Colpo di scena stamane a Catanzaro dinanzi alla Corte d’Appello. Il procuratore generale ha infatti rinunciato all’appello della sentenza del processo “Golden House” che il 14 gennaio 2012 aveva mandato assolti “perché il fatto non sussiste”, gli imputati: Giacomo Consoli, all'epoca dirigente del settore Urbanistica del Comune di Vibo Valentia; Gioele Paolo Pelaggi, progettista di uno dei complessi residenziali sequestrati ed in corso di realizzazione a Vibo Marina; Francesco Mirabello e Pietro Naso, costruttori e richiedenti delle concessioni edilizie al centro dell'impianto accusatorio costruito dalla Procura di Vibo Valentia guidata all’epoca dal procuratore Mario Spagnuolo.

 

La rinuncia all’appello da parte del procuratore generale, che ha ritenuto corrette le motivazioni dei giudici di primo grado del Tribunale Collegiale di Vibo Valentia (presieduto all’epoca dal giudice Cristina De Luca, a latere i giudici Manuela Gallo ed Alessandro Piscitelli), ha quindi fatto divenire le assoluzioni definitive, con la sentenza assolutoria passata così in giudicato.

 

Si sgonfia dunque definitivamente l’inchiesta “Golden house” che non poco clamore aveva suscitato nel 2009 con un’operazione definita dalla Procura di Vibo Valentia fra le più importanti mai compiute nel Vibonese.
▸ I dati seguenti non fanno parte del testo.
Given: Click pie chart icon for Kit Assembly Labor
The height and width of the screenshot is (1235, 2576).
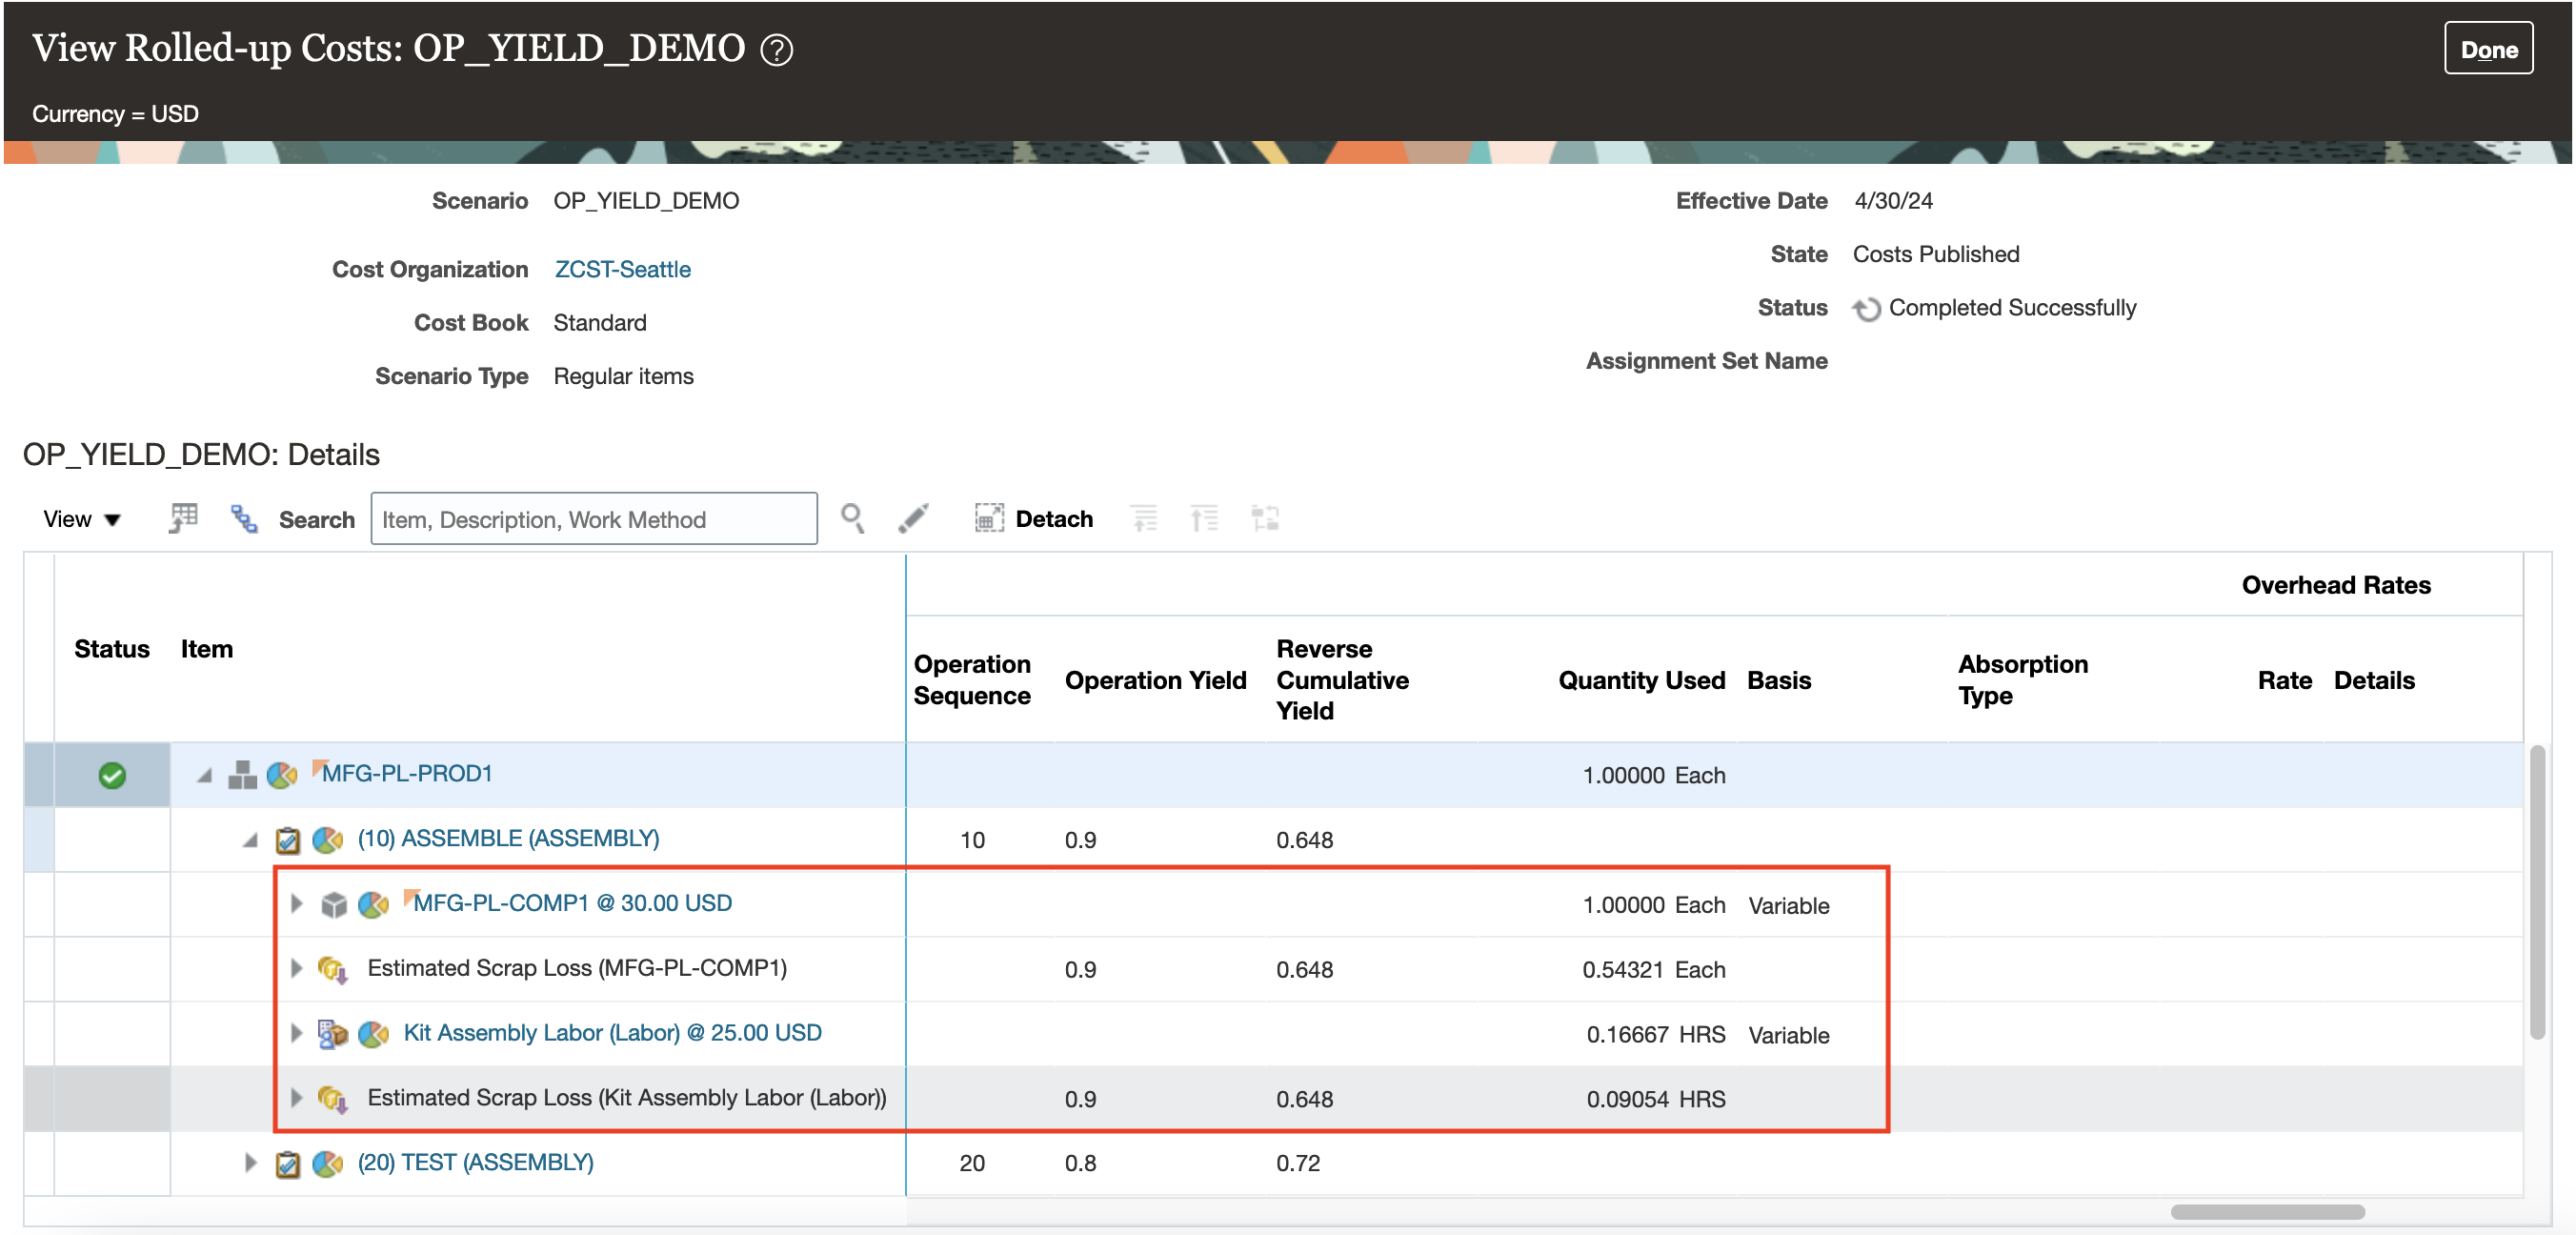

Nulla dell’impianto accusatorio ha retto al vaglio dei giudici. Nessun abuso d'ufficio e nessun abusivismo edilizio in concorso. Nessuna violazione di norme in materia ambientale per la realizzazione di due strutture residenziali in fase di ultimazione nei territori di Vibo Marina e Bivona, frazioni di Vibo Valentia, territori colpiti dall'alluvione del 3 luglio 2006. Gli immobili erano stati sequestrati dalla Guardia di finanza nel febbraio 2009.

 

La requisitoria del procuratore Spagnuolo. Al termine della requisitoria di primo grado, l’allora procuratore di Vibo Valentia, , Mario Spagnuolo, aveva chiesto per gli imputati pene per complessivi 6 anni ed 8 mesi di reclusione così ripartiti: 2 anni e 6 mesi per l'architetto Giacomo Consoli, accusato di abuso e omissione d'atti d'ufficio; un anno e 6 mesi ciascuno per Gioele Pelaggi e Francesco Mirabello, sempre per abuso d'ufficio; un anno e 2 mesi di reclusione per Pietro Naso, pure lui accusato di abuso d'ufficio. A tutti gli imputati, l'accusa contestava anche il concorso in abusivismo edilizio per il quale il procuratore aveva chiesto, come pena contravvenzionale, 2 anni di arresto e 80 mila euro di ammenda per ciascun imputato.